# Task to complete:
Rewrite the lines below as a JSON list of strings, one string per line, leaving out blank lines.

** BEGIN The data **

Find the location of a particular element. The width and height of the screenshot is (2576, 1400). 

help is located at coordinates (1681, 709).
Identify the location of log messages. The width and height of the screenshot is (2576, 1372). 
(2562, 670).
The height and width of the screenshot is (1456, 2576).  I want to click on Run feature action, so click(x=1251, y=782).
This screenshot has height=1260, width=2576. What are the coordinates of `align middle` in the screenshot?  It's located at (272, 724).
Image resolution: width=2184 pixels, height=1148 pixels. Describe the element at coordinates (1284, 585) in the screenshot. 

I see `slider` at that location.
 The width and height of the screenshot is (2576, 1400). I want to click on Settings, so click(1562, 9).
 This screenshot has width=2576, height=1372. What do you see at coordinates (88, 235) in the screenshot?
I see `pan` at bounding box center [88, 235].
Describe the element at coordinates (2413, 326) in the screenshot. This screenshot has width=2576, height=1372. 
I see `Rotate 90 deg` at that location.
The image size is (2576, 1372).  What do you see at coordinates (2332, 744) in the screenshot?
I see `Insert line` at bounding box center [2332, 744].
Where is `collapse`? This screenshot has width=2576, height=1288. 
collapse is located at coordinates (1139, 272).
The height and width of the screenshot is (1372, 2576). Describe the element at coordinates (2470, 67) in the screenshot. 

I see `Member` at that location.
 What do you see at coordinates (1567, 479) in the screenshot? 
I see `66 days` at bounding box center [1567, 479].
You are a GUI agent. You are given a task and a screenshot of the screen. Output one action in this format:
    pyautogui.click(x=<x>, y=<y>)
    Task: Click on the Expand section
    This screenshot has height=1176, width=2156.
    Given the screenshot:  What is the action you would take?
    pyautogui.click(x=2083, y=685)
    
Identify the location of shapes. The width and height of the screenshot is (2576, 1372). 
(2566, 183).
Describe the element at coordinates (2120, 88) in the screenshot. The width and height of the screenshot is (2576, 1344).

** END The data **

# Response:
[
  "Find the location of a particular element. The width and height of the screenshot is (2576, 1400). ",
  "help is located at coordinates (1681, 709).",
  "Identify the location of log messages. The width and height of the screenshot is (2576, 1372). ",
  "(2562, 670).",
  "The height and width of the screenshot is (1456, 2576).  I want to click on Run feature action, so click(x=1251, y=782).",
  "This screenshot has height=1260, width=2576. What are the coordinates of `align middle` in the screenshot?  It's located at (272, 724).",
  "Image resolution: width=2184 pixels, height=1148 pixels. Describe the element at coordinates (1284, 585) in the screenshot. ",
  "I see `slider` at that location.",
  " The width and height of the screenshot is (2576, 1400). I want to click on Settings, so click(1562, 9).",
  " This screenshot has width=2576, height=1372. What do you see at coordinates (88, 235) in the screenshot?",
  "I see `pan` at bounding box center [88, 235].",
  "Describe the element at coordinates (2413, 326) in the screenshot. This screenshot has width=2576, height=1372. ",
  "I see `Rotate 90 deg` at that location.",
  "The image size is (2576, 1372).  What do you see at coordinates (2332, 744) in the screenshot?",
  "I see `Insert line` at bounding box center [2332, 744].",
  "Where is `collapse`? This screenshot has width=2576, height=1288. ",
  "collapse is located at coordinates (1139, 272).",
  "The height and width of the screenshot is (1372, 2576). Describe the element at coordinates (2470, 67) in the screenshot. ",
  "I see `Member` at that location.",
  " What do you see at coordinates (1567, 479) in the screenshot? ",
  "I see `66 days` at bounding box center [1567, 479].",
  "You are a GUI agent. You are given a task and a screenshot of the screen. Output one action in this format:",
  "    pyautogui.click(x=<x>, y=<y>)",
  "    Task: Click on the Expand section",
  "    This screenshot has height=1176, width=2156.",
  "    Given the screenshot:  What is the action you would take?",
  "    pyautogui.click(x=2083, y=685)",
  "Identify the location of shapes. The width and height of the screenshot is (2576, 1372). ",
  "(2566, 183).",
  "Describe the element at coordinates (2120, 88) in the screenshot. The width and height of the screenshot is (2576, 1344)."
]